Core Contracts

Summary

The FeeCollector contract has discrepancies between the specified fee percentages in the Natspec comments and the actual values set in the code. Additionally, the current implementation prevents the admin from updating these fees due to strict validation logic.

Vulnerability Details

1. Incorrect Fee Percentages: According to the Natspec comments, the fees for the Buy/Sell Swap Tax and NFT Royalty Fees should be 0.5% and 1%, respectively. However, the actual values set in the code are:

   • Buy/Sell Swap Tax:

     • veRAACShare: 500 (5%)

     • burnShare: 500 (5%)

     • repairShare: 1000 (10%)

   • NFT Royalty Fees:

     • veRAACShare: 500 (5%)

     • repairShare: 1000 (10%)

     • treasuryShare: 500 (5%)

2. Inability to Update Fees: The updateFeeType function checks if the sum of veRAACShare, burnShare, repairShare, and treasuryShare equals 100% (10000 basis points). If the sum is different, it reverts with the error InvalidDistributionParams(). This strict validation prevents the admin from adjusting the fees to the intended values.

Impact

This vulnerability can lead to confusion and frustration among users and admins, as the actual fee percentages do not match the documented expectations.
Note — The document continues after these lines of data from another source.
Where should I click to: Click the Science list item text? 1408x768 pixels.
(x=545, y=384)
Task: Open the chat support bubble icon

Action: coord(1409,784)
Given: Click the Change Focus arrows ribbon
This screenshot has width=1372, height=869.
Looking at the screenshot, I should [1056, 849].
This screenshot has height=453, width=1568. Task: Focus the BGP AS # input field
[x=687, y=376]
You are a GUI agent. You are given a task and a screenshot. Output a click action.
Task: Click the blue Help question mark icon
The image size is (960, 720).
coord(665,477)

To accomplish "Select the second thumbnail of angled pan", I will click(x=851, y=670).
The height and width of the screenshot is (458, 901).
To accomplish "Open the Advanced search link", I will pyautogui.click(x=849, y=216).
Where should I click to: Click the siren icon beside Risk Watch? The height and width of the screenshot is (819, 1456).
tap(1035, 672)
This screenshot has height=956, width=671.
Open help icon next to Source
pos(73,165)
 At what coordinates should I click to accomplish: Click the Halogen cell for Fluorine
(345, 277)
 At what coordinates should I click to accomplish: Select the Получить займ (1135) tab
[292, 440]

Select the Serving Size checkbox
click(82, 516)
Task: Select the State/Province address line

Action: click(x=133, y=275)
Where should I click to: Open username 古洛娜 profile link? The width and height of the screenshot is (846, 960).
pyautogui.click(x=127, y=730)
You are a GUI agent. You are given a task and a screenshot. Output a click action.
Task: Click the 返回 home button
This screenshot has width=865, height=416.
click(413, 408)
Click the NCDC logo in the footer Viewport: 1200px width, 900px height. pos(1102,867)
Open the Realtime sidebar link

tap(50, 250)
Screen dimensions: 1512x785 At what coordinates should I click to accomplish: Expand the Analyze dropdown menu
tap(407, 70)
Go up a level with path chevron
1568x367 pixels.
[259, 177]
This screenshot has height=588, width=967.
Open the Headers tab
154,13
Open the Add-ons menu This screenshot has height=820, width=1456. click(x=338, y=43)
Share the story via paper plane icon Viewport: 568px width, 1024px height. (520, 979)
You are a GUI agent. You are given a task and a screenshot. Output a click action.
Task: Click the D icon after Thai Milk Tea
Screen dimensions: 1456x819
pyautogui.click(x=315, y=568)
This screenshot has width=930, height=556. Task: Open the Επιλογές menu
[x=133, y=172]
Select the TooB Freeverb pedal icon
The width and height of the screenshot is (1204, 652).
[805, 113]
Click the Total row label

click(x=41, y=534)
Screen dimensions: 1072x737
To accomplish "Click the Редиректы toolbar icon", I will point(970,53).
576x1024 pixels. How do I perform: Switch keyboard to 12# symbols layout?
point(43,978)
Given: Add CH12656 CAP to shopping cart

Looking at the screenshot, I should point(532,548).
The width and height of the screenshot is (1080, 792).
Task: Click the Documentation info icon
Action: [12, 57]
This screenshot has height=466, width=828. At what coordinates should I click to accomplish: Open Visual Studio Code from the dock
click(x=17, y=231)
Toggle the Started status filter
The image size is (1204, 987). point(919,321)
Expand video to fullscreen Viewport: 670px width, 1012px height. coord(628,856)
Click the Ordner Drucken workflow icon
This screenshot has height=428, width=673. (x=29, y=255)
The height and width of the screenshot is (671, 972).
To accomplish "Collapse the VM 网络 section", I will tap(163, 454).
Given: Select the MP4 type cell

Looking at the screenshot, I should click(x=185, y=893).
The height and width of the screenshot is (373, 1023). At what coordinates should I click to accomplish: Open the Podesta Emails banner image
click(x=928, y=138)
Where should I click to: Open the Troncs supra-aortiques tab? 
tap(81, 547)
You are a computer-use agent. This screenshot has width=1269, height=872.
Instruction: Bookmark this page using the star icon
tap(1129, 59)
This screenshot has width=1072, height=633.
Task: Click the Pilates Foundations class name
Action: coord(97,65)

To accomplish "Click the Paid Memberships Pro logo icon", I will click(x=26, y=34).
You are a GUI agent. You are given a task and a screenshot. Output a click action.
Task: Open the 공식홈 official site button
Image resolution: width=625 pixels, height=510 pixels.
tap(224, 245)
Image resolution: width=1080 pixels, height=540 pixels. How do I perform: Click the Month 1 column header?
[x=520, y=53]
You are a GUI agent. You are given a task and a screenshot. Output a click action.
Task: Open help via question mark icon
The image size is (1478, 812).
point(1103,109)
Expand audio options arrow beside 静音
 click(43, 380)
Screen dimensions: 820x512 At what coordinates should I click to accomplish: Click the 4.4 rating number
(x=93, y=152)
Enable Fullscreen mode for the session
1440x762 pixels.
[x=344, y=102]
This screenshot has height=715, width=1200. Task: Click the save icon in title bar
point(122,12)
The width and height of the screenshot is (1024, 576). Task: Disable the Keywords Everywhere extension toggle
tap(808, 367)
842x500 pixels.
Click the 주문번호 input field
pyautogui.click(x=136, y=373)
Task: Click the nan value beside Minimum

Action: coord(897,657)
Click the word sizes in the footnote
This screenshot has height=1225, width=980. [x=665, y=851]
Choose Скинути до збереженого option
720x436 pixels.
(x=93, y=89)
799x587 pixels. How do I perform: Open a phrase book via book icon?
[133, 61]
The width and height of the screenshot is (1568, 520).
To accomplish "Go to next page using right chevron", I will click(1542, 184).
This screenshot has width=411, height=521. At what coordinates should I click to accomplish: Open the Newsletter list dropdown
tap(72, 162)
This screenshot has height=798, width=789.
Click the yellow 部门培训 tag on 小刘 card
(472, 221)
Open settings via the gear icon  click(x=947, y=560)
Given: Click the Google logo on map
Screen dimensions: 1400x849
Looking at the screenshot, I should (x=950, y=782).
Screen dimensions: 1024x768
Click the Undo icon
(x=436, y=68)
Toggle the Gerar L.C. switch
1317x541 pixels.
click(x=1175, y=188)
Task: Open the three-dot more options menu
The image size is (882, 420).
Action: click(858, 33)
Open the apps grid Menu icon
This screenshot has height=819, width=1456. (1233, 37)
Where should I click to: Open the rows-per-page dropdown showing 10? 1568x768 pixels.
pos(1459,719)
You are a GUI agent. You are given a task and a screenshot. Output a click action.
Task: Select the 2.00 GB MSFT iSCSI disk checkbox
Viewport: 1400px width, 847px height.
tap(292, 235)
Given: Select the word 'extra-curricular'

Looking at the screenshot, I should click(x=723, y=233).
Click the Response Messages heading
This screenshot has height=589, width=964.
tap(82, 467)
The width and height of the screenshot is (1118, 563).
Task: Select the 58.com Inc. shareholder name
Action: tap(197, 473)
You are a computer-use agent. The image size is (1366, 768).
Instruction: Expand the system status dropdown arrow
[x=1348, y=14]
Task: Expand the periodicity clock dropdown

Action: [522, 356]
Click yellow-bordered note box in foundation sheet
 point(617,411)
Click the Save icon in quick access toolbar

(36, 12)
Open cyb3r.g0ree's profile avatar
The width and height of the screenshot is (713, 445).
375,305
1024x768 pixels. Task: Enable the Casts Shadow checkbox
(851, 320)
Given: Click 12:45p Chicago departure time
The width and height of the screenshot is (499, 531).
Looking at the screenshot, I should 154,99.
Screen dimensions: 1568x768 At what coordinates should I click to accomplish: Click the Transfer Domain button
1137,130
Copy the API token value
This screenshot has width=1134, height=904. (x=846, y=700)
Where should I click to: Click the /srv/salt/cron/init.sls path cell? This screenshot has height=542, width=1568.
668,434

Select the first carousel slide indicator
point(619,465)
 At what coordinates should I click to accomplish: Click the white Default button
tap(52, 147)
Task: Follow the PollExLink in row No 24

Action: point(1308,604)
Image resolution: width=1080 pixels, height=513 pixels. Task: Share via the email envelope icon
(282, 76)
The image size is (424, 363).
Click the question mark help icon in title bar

Additionally, the inability to update the fees can hinder the contract's flexibility and responsiveness to changing requirements.

Recommendations

1. Correct Fee Values: Update the fee values in the code to reflect the intended percentages of 0.5% and 1% as specified in the Natspec comments.

2. Revise Validation Logic: Modify the updateFeeType function to allow for adjustments to the fees while ensuring that the total does not exceed 100%. This could involve implementing a more flexible validation mechanism that accommodates the intended fee structure.